Article Details

PEMBANGKIT KETERANGAN GAMBAR DENGAN SEQGAN MENGGUNAKAN AUGMENT-REINFORCE (AR) ESTIMATOR

Oleh   Jadequeline Marsha Pricila [23518021]
Kontributor / Dosen Pembimbing : Prof. Ir. Dwi Hendratmo Widyantoro, M.Sc., Ph.D.;
Jenis Koleksi : S2 - Tesis
Penerbit : STEI - Informatika
Fakultas : Sekolah Teknik Elektro dan Informatika (STEI)
Subjek :
Kata Kunci : Image Captioning, Generative Adversarial Network, Reinforcement Learning, ARM estimator, REINFORCE
Sumber :
Staf Input/Edit : Alice Diniarti  
File : 1 file
Tanggal Input : 2021-09-27 19:33:18

Image captioning adalah bagaimana sebuah komputer secara otomatis menghasilkan deskripsi tekstual berdasarkan persepsi visual kita. Untuk melakukan hal tersebut dibutuhkan kedua metode dari computer vision untuk memahami konten gambar dan pemrosesan bahasa alami untuk mengubah pemahaman tentang gambar menjadi kata-kata dalam urutan yang benar. Salah satu metode untuk mengatasi menghasilkan deskripsi berdasarkan konten gambar adalah dengan menggunakan generative adversarial network (GAN) yang tidak hanya mengandalkan maximum likelihood estimation (MLE). Namun proses dalam menghasilkan bahasa merupakan proses diskrit. Oleh sebab itu, memberikan secara langsung sampel diskrit sebagai input ke diskriminator tidak memungkinkan gradien untuk melakukan back-propagation karena operasi tersebut tidak dapat dibedakan.
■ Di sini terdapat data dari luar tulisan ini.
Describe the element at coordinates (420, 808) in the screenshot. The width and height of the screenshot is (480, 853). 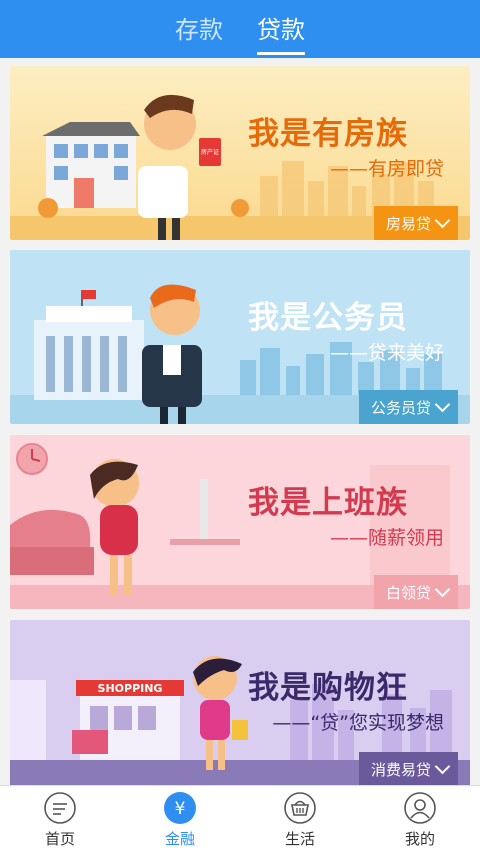
I see `user-icon` at that location.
Pada proses pelatihan GAN, hal tersebut diatasi dengan menggunakan pendekatan dengan teknik reinforcement learning berdasarkan model SeqGAN. Secara umum, gradien dengan onpolicy memiliki varian yang tinggi dan membutuhkan lebih banyak sampel data untuk membangun pembaharuan berkualitas tinggi. Untuk mengatasi varian yang tinggi pada estimator gradien pada model SeqGAN, pada penelitian ini akan dilakukan perubahan reinforce gradient estimator dengan mengacu kepada penelitian augment-REINFORCEmerge (ARM) sehingga diharapkan proses ini mampu mengurangi varian pada SeqGAN dan mempengaruhi kinerja dari Image Captioning.???? Di akhir penelitian terlihat bahwa skor BLEU yang dihasilkan oleh model mampu meningkatkan akurasi skor BLEU. Khususnya pada model dengan jumlah 5 diskriminator. Tetapi pada beberapa gambar akan menghasilkan deskripsi yang tidak sesuai, ini dikarenakan diskriminator tidak dapat bekerja secara maksimal dalam mengklasifikasikan sampel palsu dengan sampel asli.